Figure 7.

Effects of periostin protein secretion on VSMC hapotaxis migration. A. Antibody blockade of periostin reduces VSMC haptotaxis migration. Blockade was achieved by incubation of VSMCs in migration buffer alone (non-Ab) or along with 10 ug/mL of anti-periostin (anti-PN) or rabbit anti-HA antibody (Iso-Ab) in the upper-chamber. Upper-chamber membranes were pre-coated with conditioned medium of quiescent VSMCs that were maintained in the absence (bar 1) or presence of FGF-2 (bars 2, 3, 4). Results are expressed as percentage of the migration observed in the control group (bar 1). *P<0.001 vs bar 1. #P<0.01 vs bar 2 and bar 3.

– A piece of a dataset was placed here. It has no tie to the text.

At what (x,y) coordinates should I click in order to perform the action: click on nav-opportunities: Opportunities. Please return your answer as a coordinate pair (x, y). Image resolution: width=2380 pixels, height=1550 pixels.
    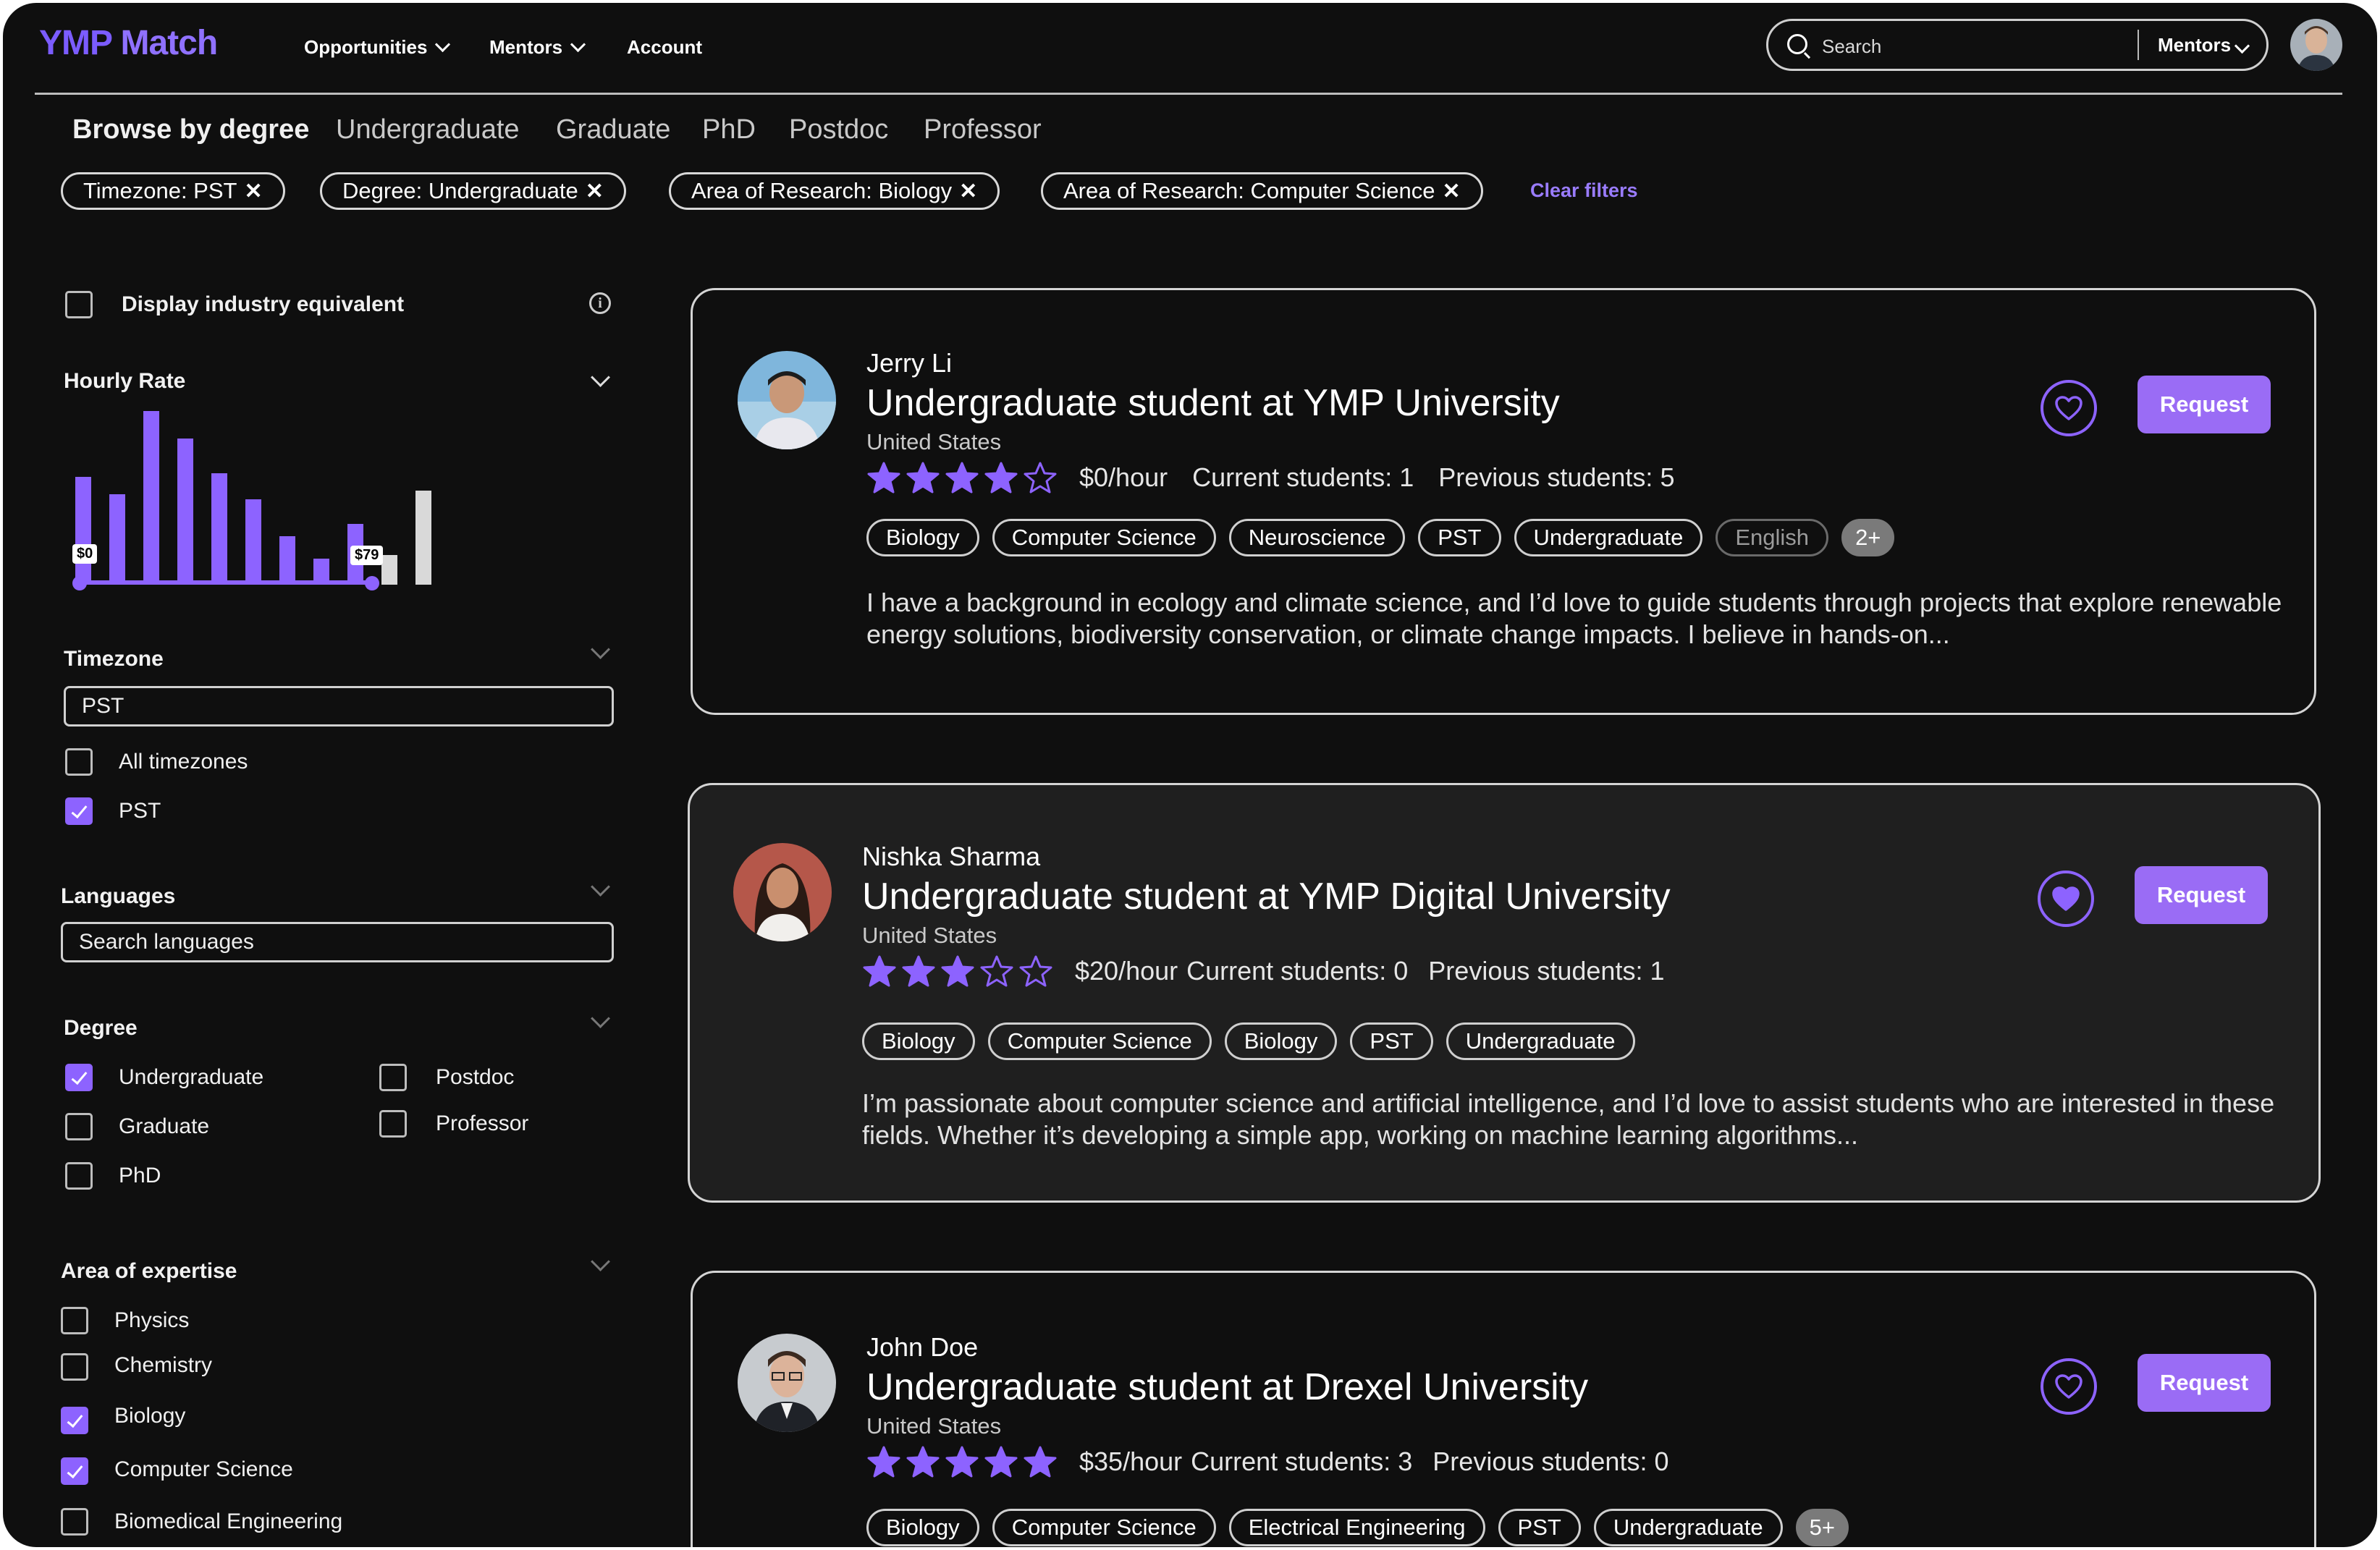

B. Depletion of secreted periostin protein from VSMC-conditioned medium reduces VSMC haptotaxis migration. Depletion was achieved by immunoadsorption using beads alone (non-Ab) or beads immuno-complexed with indicated concentrations of anti-PN or rabbit anti-HA antibody (Iso-Ab). Upper-chamber membranes were pre-coated with periostin-depleted conditioned-medium obtained in the absence (bar 1) or presence (bars 2 to 5) of FGF-2 treatment. Results are expressed as percentage of the migration observed in the control group (bar 1). *P<0.001 vs bar 1. #P<0.01 vs bar 2 and bar 3.

C. Anti-periostin antibody (anti-PN) does not block vitronectin-induced VSMC haptotaxis migration. Blockade was achieved by incubation of VSMCs in migration buffer containing 10 ug/ml of anti-PN in the upper chambers. Up-chamber membranes were pre-coated with migration buffer alone (control) or containing varying concentrations of vitronectin, or with the conditioned-medium of the FGF-2-treated VSMCs (FGF2-CM).